Getting to the FCIAC final would appear a more reasonable — and attainable — goal, but Commit to Warde jerseys will never get much on eBay, no matter how far the Cardinals go this winter.

Still, when you have a Wolf and a Byrd, why not be both hungry and try to fly high?

Greenwich's CJ Byrd drives to the basket against Warde's Brian Kerrigan. (Photo: Katie Burns)

Greenwich’s CJ Byrd drives to the basket against Warde’s Brian Kerrigan. (Photo: Katie Burns)

“Obviously it’s a luxury to have two guys who can take over a game,” Brehm said. “Last night Wolf had a big game for us and tonight it was Byrd.”

Byrd finished with 20 points and Wolf added 16 points and 10 rebounds Tuesday in a 30-point win against Staples, and Byrd went off against Warde, finishing with a career-high 32 points, 10 rebounds and 4 assists. At one point early in the third quarter, Byrd had outscored the Mustangs by himself, 26-17.

“I just really wanted to let the game come to me,” Byrd said. “I came in, it was a mental thing.
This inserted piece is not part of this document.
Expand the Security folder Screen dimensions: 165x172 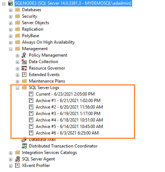(10, 17)
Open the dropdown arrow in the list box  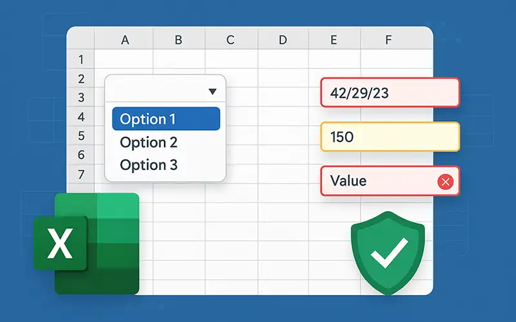213,92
In the past I haven’t driven to the basket or tried to score early. I pretty much just watched the ball.”


Wednesday night the small crowd at Warde pretty much watched Byrd, who put on a show.

“He’s the kind of player you just want to let go,” Brehm said. “You don’t over-coach him. He’s very instinctive. He’s really learned from last year when to do it and when not to do it.”
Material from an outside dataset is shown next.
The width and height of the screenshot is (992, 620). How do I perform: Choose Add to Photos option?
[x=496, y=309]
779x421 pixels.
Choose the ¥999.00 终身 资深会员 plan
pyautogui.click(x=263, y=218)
Byrd needed to do it early because Wolf was forced to the bench with his second foul, but with the Cardinals jumping out to a quick 12-1 lead it was a pressure-free night.

To the Mustangs’ credit, they played harder the farther they got behind, and midway through the final quarter had trimmed what was once a 27-point lead to 64-50. Byrd answered with a one-handed runner and then Wolf, who finished with 13 points and 16 rebounds, scored the Cardinals’ next 5 points.

‘We wanted to really put four good quarters together, and for the most part we did it,” Brehm said.

Greenwich's Pat Santini dribbles up court against Fairfield Warde. (Photo: Katie Burns)

Greenwich’s Pat Santini dribbles up court against Fairfield Warde. (Photo: Katie Burns)

Greenwich is off to a 6-0 start, joining Bridgeport Central and Ridgefield as the FCIAC’s only remaining unbeaten teams.

Success has not distracted the Cardinals from the Sun they have committed to.

“We go into every game, like Coach says, with a chip on our shoulder,” Byrd said. “We don’t go into any game thinking we are going to kill a team or we are going to lose. We go in thinking we have something to prove.”

So far Greenwich has been perfect in the proving department.

“They are all great kids and are responding right now and buying in, and that’s all we can ask,” Brehm said.

Byrd was asked about the practice jerseys, and if the players felt this was a season Greenwich basketball can attain a level never reached before.

“I’m not making promises because I don’t want to sound cocky,” Byrd said. “But if we put in hard work, I think it will pay off in the end.”